After training, the model will have learned the patterns and relationships in the training data and will be able to make predictions on new, unseen data.

#### Step 5: Evaluate the Model

In [8]:
# Evaluate the model on the test data
score = model.evaluate(X_test, y_test)

print("Test Loss:", score[0])
print("Test Accuracy:", score[1])

Test Loss: 0.08829933404922485
Test Accuracy: 0.9736841917037964


The `evaluate` method in Keras is used to evaluate the trained model on a separate test dataset:

1. `score = model.evaluate(X_test, y_test)`: This line evaluates the trained model on the test dataset. The `X_test` represents the input features of the test dataset, and `y_test` represents the corresponding target labels. The model will make predictions on the test data and compare them with the true labels to compute the evaluation metrics specified during model compilation (in this case, the loss function and accuracy). The `evaluate` method returns the calculated evaluation metrics.

2. `print("Test Loss:", score[0])`: This line prints the test loss, which is the value of the loss function computed on the test dataset. The loss function measures the discrepancy between the predicted outputs and the true labels. A lower test loss indicates better performance of the model on the unseen data.

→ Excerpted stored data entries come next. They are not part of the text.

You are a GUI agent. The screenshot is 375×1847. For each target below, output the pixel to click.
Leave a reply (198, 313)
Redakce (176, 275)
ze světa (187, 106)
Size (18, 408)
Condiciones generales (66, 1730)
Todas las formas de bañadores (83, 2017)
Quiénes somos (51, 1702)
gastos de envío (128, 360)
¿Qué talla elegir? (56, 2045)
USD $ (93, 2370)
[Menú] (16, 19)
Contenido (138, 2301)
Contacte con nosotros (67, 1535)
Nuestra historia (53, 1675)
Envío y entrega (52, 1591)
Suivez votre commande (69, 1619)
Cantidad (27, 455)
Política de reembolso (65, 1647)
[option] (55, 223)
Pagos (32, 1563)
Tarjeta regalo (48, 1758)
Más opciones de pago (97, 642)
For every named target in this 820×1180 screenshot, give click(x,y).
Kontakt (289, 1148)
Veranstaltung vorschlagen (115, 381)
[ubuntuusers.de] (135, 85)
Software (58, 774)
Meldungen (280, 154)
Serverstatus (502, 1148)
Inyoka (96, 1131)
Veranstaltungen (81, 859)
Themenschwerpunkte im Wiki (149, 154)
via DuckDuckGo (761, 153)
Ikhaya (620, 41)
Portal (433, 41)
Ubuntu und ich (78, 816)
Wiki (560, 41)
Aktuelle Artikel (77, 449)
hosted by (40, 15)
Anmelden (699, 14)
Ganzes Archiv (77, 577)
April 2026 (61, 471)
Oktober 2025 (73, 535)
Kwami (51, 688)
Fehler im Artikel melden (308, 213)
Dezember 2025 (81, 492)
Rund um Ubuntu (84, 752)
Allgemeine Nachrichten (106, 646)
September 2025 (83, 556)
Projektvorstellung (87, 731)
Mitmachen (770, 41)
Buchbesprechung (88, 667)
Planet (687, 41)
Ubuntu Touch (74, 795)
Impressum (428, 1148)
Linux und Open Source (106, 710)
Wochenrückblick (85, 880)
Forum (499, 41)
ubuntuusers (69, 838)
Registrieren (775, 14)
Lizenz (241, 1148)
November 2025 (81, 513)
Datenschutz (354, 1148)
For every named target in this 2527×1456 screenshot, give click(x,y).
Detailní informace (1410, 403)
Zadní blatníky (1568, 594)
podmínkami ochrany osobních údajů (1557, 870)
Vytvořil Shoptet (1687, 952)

3. `print("Test Accuracy:", score[1])`: This line prints the test accuracy, which is the value of the accuracy metric computed on the test dataset. The accuracy metric represents the percentage of correctly predicted samples out of the total number of samples in the test dataset. A higher test accuracy indicates a better ability of the model to make accurate predictions on unseen data.

By evaluating the model on the test data, you can assess its performance and determine how well it generalizes to new, unseen samples. This evaluation helps you understand how the model is likely to perform in real-world scenarios and can guide decisions on model selection and deployment.